3D Question Answering for City Scene Understanding

TL;DR

This work tackles 3D multimodal question answering for city-scale scene understanding by introducing City-3DQA, the first dataset to incorporate city-level scene semantics and human-environment interaction, and a baseline method Sg-CityU that leverages a city-level scene graph. By encoding both 3D point clouds and a structured scene graph, and fusing them through a multimodal fusion network, Sg-CityU achieves state-of-the-art robustness and generalization, significantly outperforming indoor 3D MQA models and zero-shot large language models on City-3DQA. Key contributions include the City-3DQA data construction pipeline (including City-level Instance Segmentation, Scene Semantic Extraction, and 33 question templates across five categories), and the Scene graph enhanced City-level Understanding approach that exploits spatial relationships for accurate, city-aware reasoning. The results demonstrate strong potential for real-world intelligent agents in urban environments, enabling more capable and reliable city-scale perception, reasoning, and human-environment interaction.

Abstract

3D multimodal question answering (MQA) plays a crucial role in scene understanding by enabling intelligent agents to comprehend their surroundings in 3D environments. While existing research has primarily focused on indoor household tasks and outdoor roadside autonomous driving tasks, there has been limited exploration of city-level scene understanding tasks. Furthermore, existing research faces challenges in understanding city scenes, due to the absence of spatial semantic information and human-environment interaction information at the city level.To address these challenges, we investigate 3D MQA from both dataset and method perspectives. From the dataset perspective, we introduce a novel 3D MQA dataset named City-3DQA for city-level scene understanding, which is the first dataset to incorporate scene semantic and human-environment interactive tasks within the city. From the method perspective, we propose a Scene graph enhanced City-level Understanding method (Sg-CityU), which utilizes the scene graph to introduce the spatial semantic. A new benchmark is reported and our proposed Sg-CityU achieves accuracy of 63.94 % and 63.76 % in different settings of City-3DQA. Compared to indoor 3D MQA methods and zero-shot using advanced large language models (LLMs), Sg-CityU demonstrates state-of-the-art (SOTA) performance in robustness and generalization.
Paper Structure (24 sections, 9 equations, 5 figures, 6 tables)
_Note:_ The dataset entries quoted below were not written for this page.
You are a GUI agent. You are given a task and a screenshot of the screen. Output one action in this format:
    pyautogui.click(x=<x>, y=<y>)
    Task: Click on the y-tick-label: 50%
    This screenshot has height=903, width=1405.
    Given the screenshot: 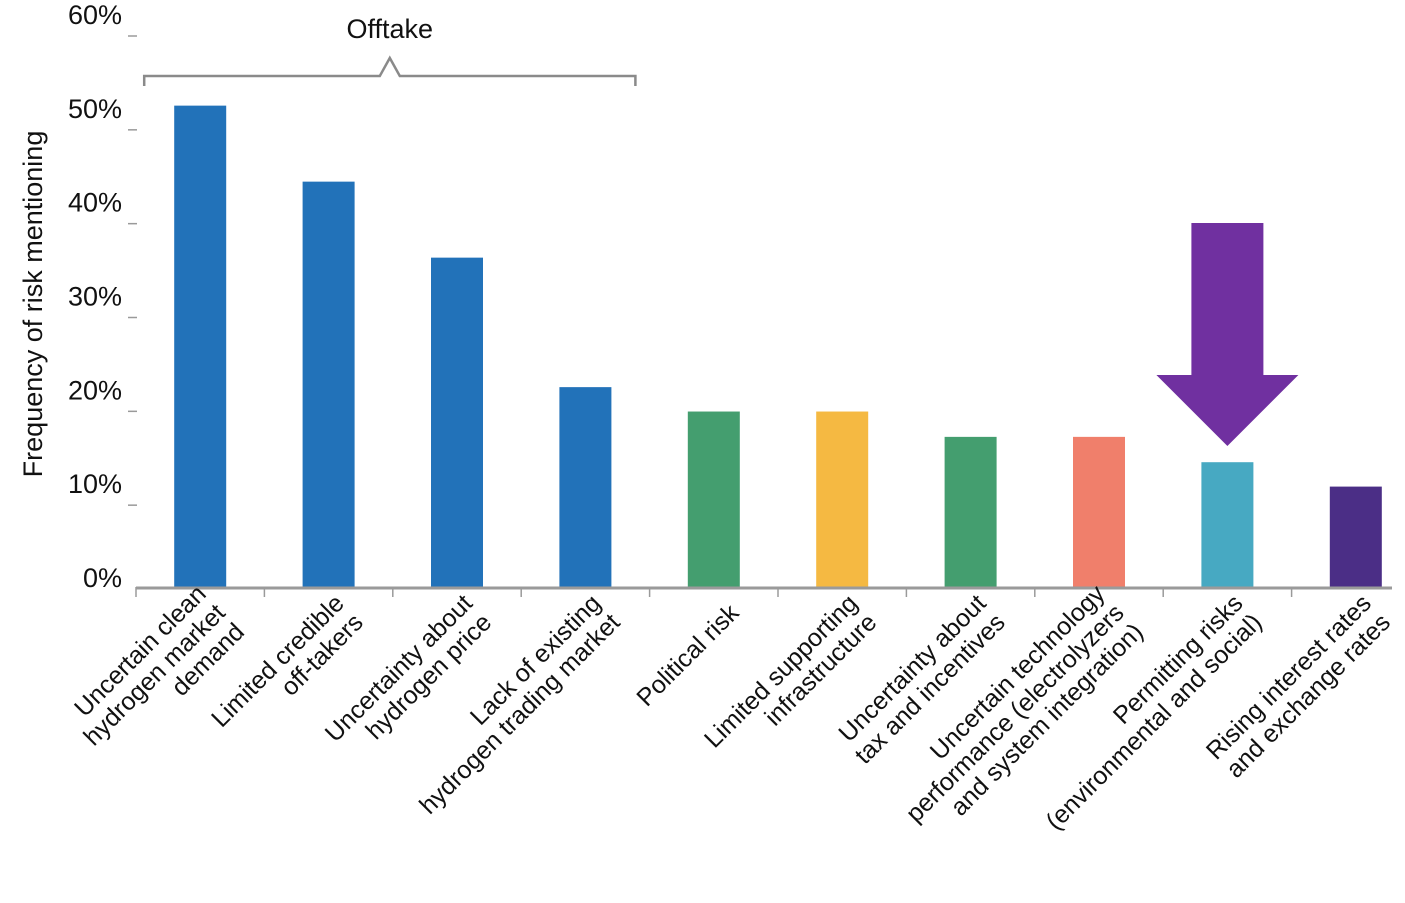 What is the action you would take?
    pyautogui.click(x=95, y=109)
    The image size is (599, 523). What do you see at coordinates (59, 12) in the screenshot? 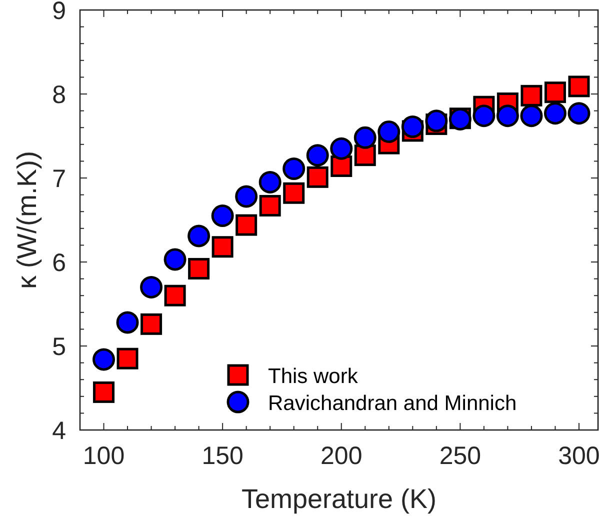
I see `y-tick-label: 9` at bounding box center [59, 12].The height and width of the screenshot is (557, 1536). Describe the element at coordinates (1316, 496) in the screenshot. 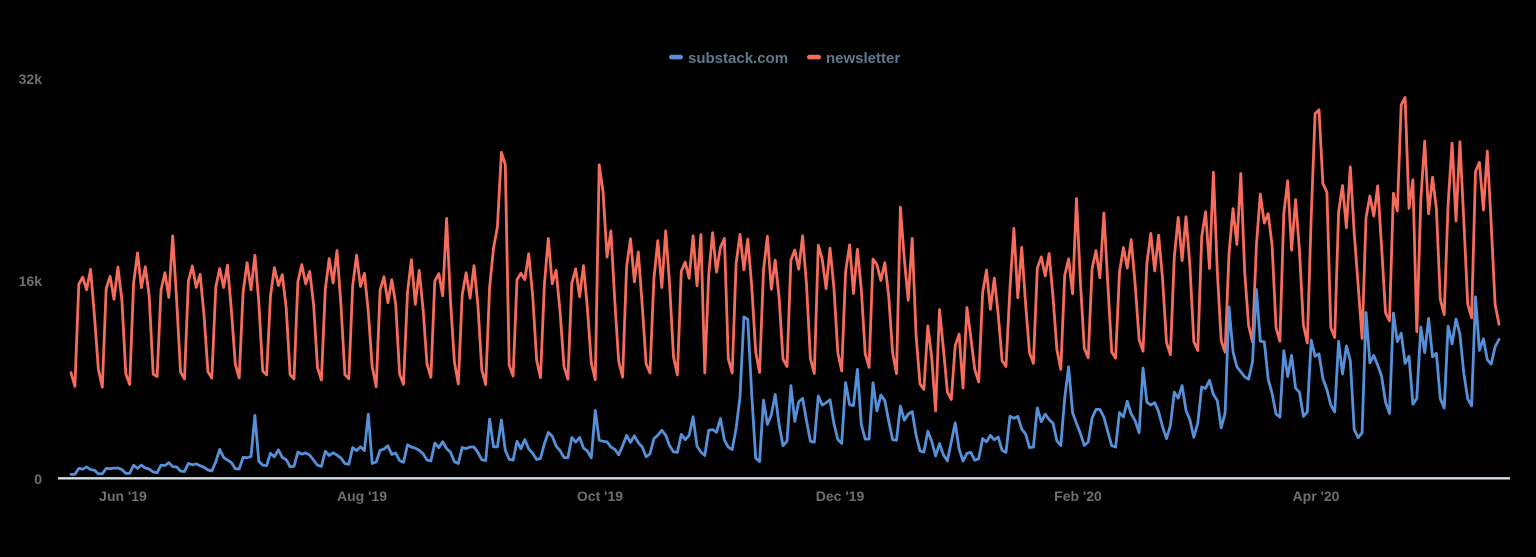

I see `svg-text: Apr '20` at that location.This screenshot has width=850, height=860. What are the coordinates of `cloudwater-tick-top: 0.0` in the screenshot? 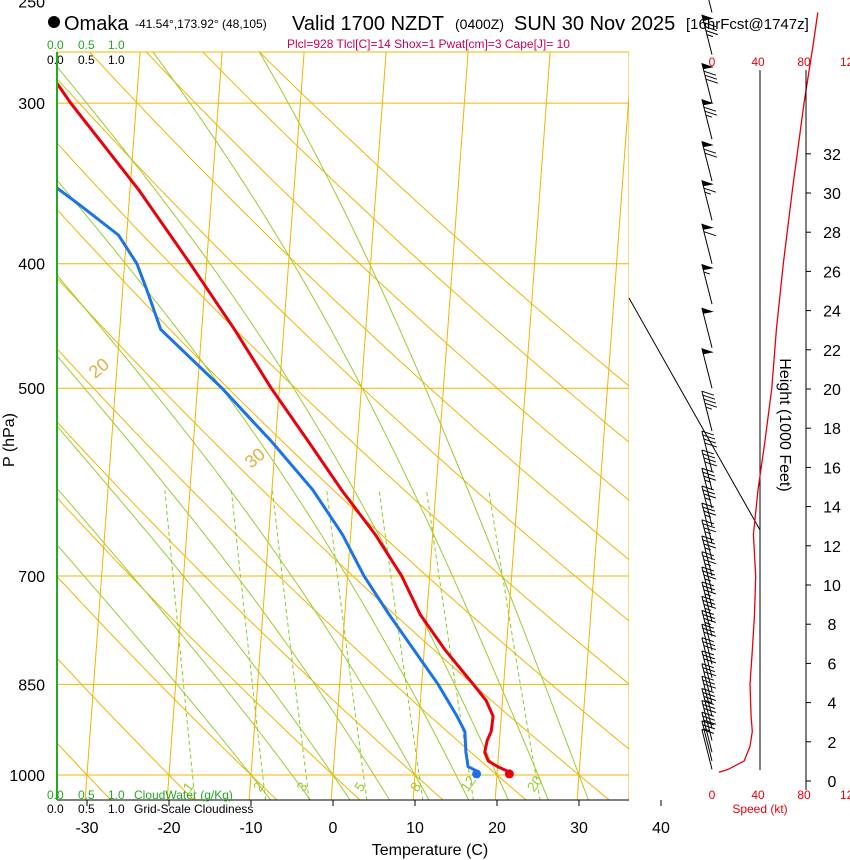 It's located at (56, 45).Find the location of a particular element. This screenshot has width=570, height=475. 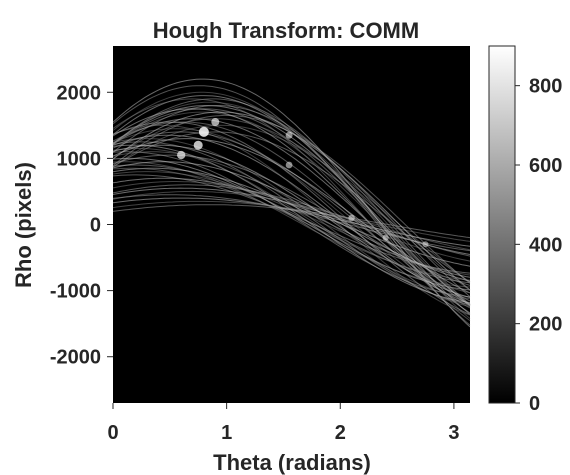

y-tick-label: 1000 is located at coordinates (80, 159).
This paper contains 24 sections, 9 equations, 5 figures, 6 tables.

Figures (5)

  • Figure 1: Comparison of the City-3DQA with other 3D multimodal question answering (MQA) tasks. The existing research in 3D MQA focuses on the indoor household scene (a) and outdoor autonomous driving scene (b). However, these researches lack spatial semantic and city-level interaction information within the city. City-3DQA (c) is the first dataset to focus on 3D MQA for outdoor city scene understanding.
  • Figure 2: Data Construction Pipeline for City-3DQA. The pipeline consists of three main stages: City-level Instance Segmentation, Scene Semantic Extraction, and Question-Answer Pair Construction.
  • Figure 3: The statistical distributions of questions within the City-3DQA dataset are presented. The question length means the number of words in the question sentence. Multi and Single mean the multi-hop questions and single-hop questions respectively.
  • Figure 4: The framework of our proposed model Sg-CityU (a) and Fusion Layer in Sg-CityU (b). In Sg-CityU, the question, scene graph, and point clouds are processed by the feature extraction backbone to obtain multimodal features. Finally, the multimodal features are fed into Fusion Layer and Answer Layer for answer generation. In Fusion Layer, we build layers of multimodal fusion network (MMFN) based on self-attention and cross-attention to fuse different model inputs.
  • Figure 5: Visualization of examples. We compare and visualize the answer generated by Qwen-VL, Llama-2 and Sg-CityU. We visualize the city scene with the instance label and scene graph (sg). ✓ and ✘ mean the correct answer and wrong answer respectively.